Another thanks to Aeryk, who got me to review the Turing Test…
The Turing test is a test for program intelligence, an updated version of which goes something like this:
A judge engages in a chat session with a respondent. After a while, the judge must decide if the respondent is a human or a program. If the judge mistakes the program for a human, then the program is intelligent.
This test has captured the imagination of many, and some people use it as a gold standard for Artificial Intelligence. However, this test is full of problems.
First, imagine the judge types “What’s 327653 * -2.34872^2” and the respondent immediately answers correctly. The judge could then conclude the respondent is a program since no human could calculate that quickly. Yet the absurdity of this failure should be obvious; the program failed because it was “too intelligent”!
This problem actually happened in reverse. Years ago at a (widely criticized) version of the Turing Test called the Loebner prize, a human Shakespeare expert was one of the respondents. Given an obscure Shakespeare question, she successfully answered, and was classified as a computer because the judge believed no human could know that information!
Here’s another problem. Imagine the following conversation between a judge and a respondent:
JUDGE: What’s your favorite food?
JUDGE: What kind of cheese?
JUDGE: My pet moose choked on a piece of Gouda and its heart stopped, but fortunately we were able to resuscitate it with a live eel.
RESPONDENT: That was close!
The response was relevant, but it’s off since it didn’t comment on the judge’s bizarre story. Yet to understand the story as bizarre requires a large body of facts including common pets, the diets of moose and so on. Yet, shouldn’t reasoning be independent of stored information?
Douglas Lenat thought not and embarked on the years-long CYC project to do just that. This project involved entering a huge number of facts — from encyclopedic knowledge to current events to obvious common sense tidbits — into a system equipped with an inference engine from which it could infer new facts from facts previously entered. Its success is debated, but to my knowledge no Turing winner resulted from that project (not that I’m claiming this was his goal).
Yet is a vast body of facts required for intelligence? For instance, imagine a young child who knows nothing, but is a fast learner, able to draw deep conclusions from anything learned. Would anyone claim the child was unintelligent because s/he didn’t have a vast body of facts on hand?
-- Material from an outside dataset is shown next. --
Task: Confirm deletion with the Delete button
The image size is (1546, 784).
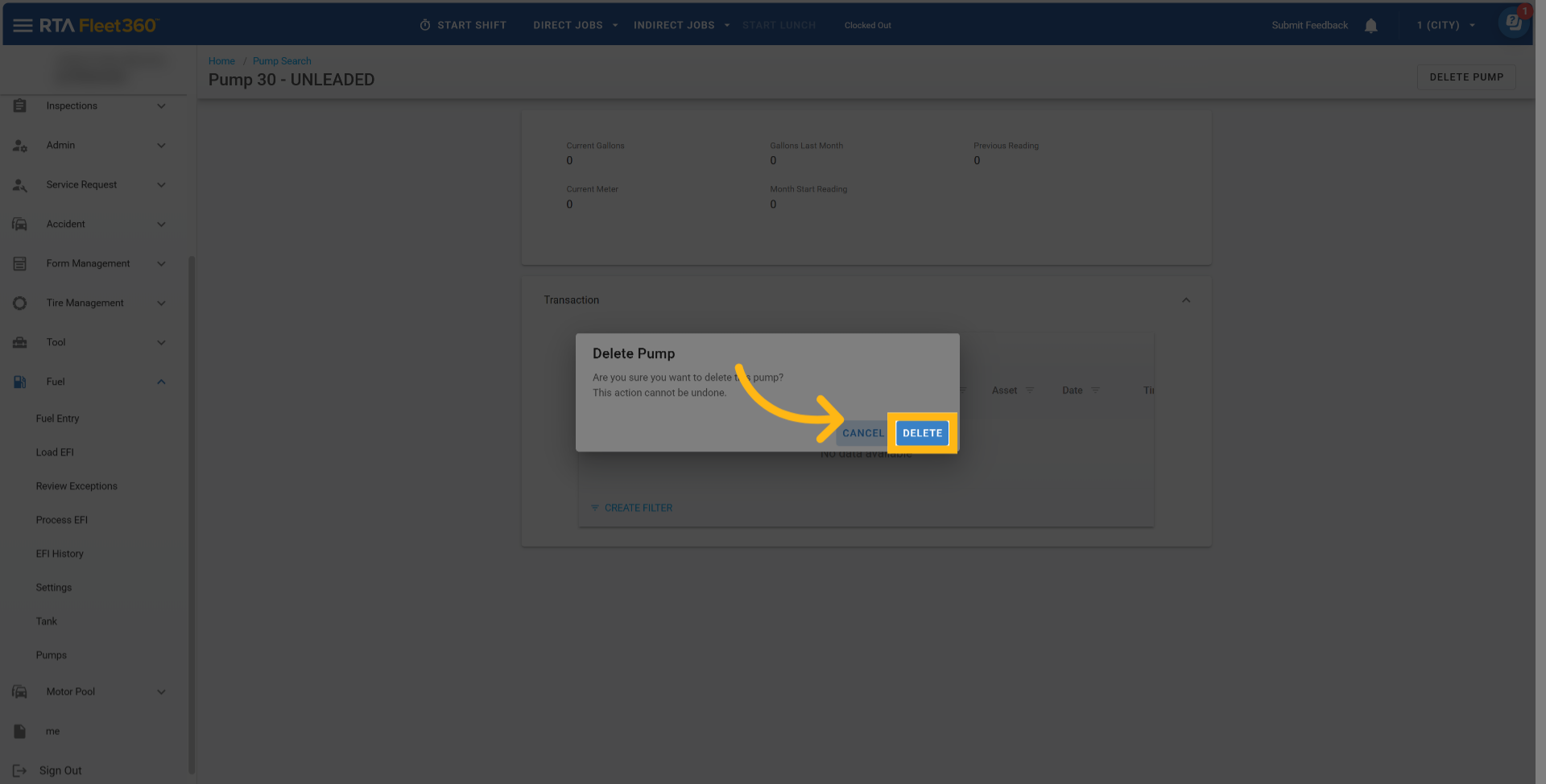Action: click(922, 433)
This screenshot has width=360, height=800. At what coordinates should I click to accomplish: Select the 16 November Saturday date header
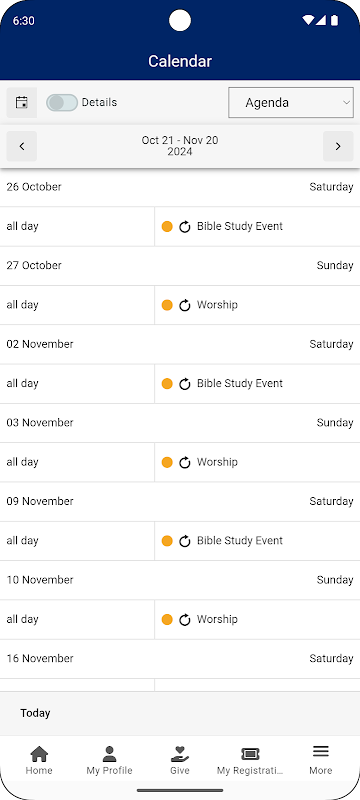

Let’s move on to another problem with the Turing test. This is related to the example above and is seen by the following exchange:
JUDGE: Have you ever LeBronned anyone?
JUDGE: Not even your mother?
JUDGE: Why not? I mean, she is your mother after all!
RESPONDENT: I guess I never had the chance.
The absurdity of this response becomes clear when you consider that “LeBronning” is when someone falls violently to the ground after making slight contact with another person. It got its name from basketball player LeBron James, for whom this is a signature move. Here are some hilarious slow motion videos of LeBron doing his thing. Had the respondent known what “LeBronning” was, its response would have been puzzlement, like the case of the pet moose.
This reveals another aspect of intelligence: social interaction. “LeBronning” reveals that concepts are dynamic, so a system can’t simply be coded and forgotten, it must be sensitive to current events. Between the time the program is complete to the time it’s tested, social pressures may introduce new terms, concepts or behaviors into conversation. Maybe we measure intelligent behavior by social interaction, and what is conversation but social interaction? Conversation’s language and topics are determined by current events, and successful conversation requires anticipating the other participant’s viewpoints and learning (adjusting behavior based on feedback).
In fact, maybe the only reason we’re able to successfully use the ambiguous medium of human language is because we anticipate the viewpoints of the other participant? We use this to fill in the blanks, disambiguate and even correct the other’s utterances. What’s more, we take it for granted that the other party does this, as witnessed by statements like “Stop playing dumb — you know what I meant!”. This means conversation can’t be regarded as simply language comprehension; one needs to build a mental model of the other person that goes beyond language.
But back to knowledge of social trends, and specifically “LeBronning”. There are people who haven’t heard of “LeBronning” (or other social trends), yet they are intelligent. True, but they (should) behave differently when confronted with terms they don’t know. For instance, here’s a dialog that can take place in the absence of this knowledge, yet that still exhibits all the earmarks of intelligence:
JUDGE: Have you ever LeBronned anyone?
RESPONDENT: What’s that?
JUDGE: It’s when someone barely touches you and you fall down dramatically.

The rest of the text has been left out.